Threaddumping - am I overreacting?
OK, maybe I am off base here, so I'm coming to the real experts -- the users.
I installed a fresh new Oracle Audit connector. Connected it to two database instances. Right off the bat, I see threaddumps in the log directory. I send the complete logs off to tech support, along with the dumps.
I explain that, yes, the connector *appears* to be working, but I am concerned about the threaddumps --- to me, they indicate something has gone wrong. After getting a first wrong answer (I hate when I know more than rep about Arcsight internals than the rep), I get an ultimate reply telling me that the threa ddumps do not indicate a problem, and that unless I am asked by a tech to see them, they should be ignored.
This does not smell right to me at all. I do understand that there is such a thing as "debug" information that one throws into a log for troubleshooting purposes, but isn't a threaddump a crashlog --- i.e., something unexpected has happened? Even it it was a recoverable issue, isn't it something they should be looking at??? At minimum, isn't excessive threaddumping a performance hit?
I'm posting the (mostly) complete thread below. I'd appreciate your comments. If I am wrong, I'll accept that, but it just seems to me a connector that creates 3 thread dumps in the first minute it is alive is trying to tell me something.
I'm not posting the actual logs or dumps here, but if anyone would like to see them, they are available.
Note to AnyArcsight personnel: Case ID is 100902-000065.

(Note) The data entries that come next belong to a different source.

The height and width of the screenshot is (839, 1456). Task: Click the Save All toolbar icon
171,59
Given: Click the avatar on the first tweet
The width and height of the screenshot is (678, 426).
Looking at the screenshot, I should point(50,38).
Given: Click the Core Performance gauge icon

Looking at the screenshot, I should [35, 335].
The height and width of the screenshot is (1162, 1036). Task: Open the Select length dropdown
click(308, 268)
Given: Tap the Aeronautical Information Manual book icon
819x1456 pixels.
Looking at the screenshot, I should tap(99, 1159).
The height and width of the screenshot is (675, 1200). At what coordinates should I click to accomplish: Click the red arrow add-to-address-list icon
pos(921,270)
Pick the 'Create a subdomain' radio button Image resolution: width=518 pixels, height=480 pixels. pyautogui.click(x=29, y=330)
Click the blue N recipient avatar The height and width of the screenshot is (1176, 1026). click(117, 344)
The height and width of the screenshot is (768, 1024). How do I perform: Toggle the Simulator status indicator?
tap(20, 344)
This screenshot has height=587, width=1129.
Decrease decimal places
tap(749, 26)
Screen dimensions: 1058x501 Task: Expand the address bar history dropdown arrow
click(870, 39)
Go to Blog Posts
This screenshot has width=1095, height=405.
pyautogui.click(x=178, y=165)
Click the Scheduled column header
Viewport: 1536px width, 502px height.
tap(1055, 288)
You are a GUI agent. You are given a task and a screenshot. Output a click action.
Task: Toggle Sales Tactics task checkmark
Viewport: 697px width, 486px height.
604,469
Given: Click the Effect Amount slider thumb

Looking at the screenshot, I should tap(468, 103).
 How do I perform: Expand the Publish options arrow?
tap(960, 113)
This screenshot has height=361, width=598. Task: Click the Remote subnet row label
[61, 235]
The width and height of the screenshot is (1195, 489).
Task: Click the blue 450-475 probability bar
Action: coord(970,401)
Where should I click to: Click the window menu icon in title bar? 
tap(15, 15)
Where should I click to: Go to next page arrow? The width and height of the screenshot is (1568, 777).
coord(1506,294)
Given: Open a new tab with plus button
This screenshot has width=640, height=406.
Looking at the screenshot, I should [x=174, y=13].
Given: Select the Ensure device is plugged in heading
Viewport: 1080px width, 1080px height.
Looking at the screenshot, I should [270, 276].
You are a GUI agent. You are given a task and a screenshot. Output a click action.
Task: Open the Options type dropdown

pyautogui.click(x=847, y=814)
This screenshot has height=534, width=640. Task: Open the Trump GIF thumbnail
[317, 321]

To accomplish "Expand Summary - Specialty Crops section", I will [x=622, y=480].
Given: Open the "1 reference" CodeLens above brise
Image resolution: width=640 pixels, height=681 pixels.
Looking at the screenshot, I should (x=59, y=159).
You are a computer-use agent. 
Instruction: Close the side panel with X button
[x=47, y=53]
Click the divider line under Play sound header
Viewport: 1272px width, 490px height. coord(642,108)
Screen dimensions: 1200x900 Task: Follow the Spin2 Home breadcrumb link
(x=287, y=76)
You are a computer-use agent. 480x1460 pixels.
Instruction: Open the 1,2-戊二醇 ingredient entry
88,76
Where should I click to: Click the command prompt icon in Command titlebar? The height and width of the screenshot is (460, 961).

After having multiple problems with our existing Oracle connector setup, I freshly installed a brand new connector.
However, even after installing the new connector, I am seeing frequent thread dumps. I am greatly concerned that there is still a fundamanetal unaddressed problem.
The connector setup is connect to two Oracle databases, on which is 9.2, the other is 10.2. The only override I have made in the properties file is to specifify "startatdate" parameter. In addition, I overrode the polling time (frequency), which seems oddly set to "5" seconds, per the documentation, to 1200. However, I am thinking that this may be a documentation error ... ie.e, the documentaition should read time in MINUTES, not seconds.
Beacuse of the production problems we are experinceing, I would appreciate an immediate examination here, as I intend to make an emergency change using this connector.
I've attatched the complete log folder and agent data folder, and agent.properties file
Thank you for attaching the log files. From review of the logs, I am seeing the following error -
[2010-09-02 10:24:11,763][WARN ][default.com.arcsight.agent.loadable.agent._OracleAuditTrailDatabaseAgent][processQuery()] Failed to process query [[select count(SESSION_ID) from dba_common_audit_trail]] on database URL[jdbc:oracle:thin:@172.29.4.181:1538:CGFSPRD], bitmechanic URL[jdbc:bitmechanic:pool:qiF60yoBABCACQaxQIyZtw==]
[2010-09-02 10:24:11,763][WARN ][default.com.arcsight.agent.loadable.agent._OracleAuditTrailDatabaseAgent][doDatabaseDetection] Tried version [10.x/11.x]. ERROR: [[ORA-00942: table or view does not exist
These errors are typically associated with the permissions on the account accessing the database. Can you verify that the DB user account has enough privilege to access both of the db's and pull data. I will follow up with call to you to verify.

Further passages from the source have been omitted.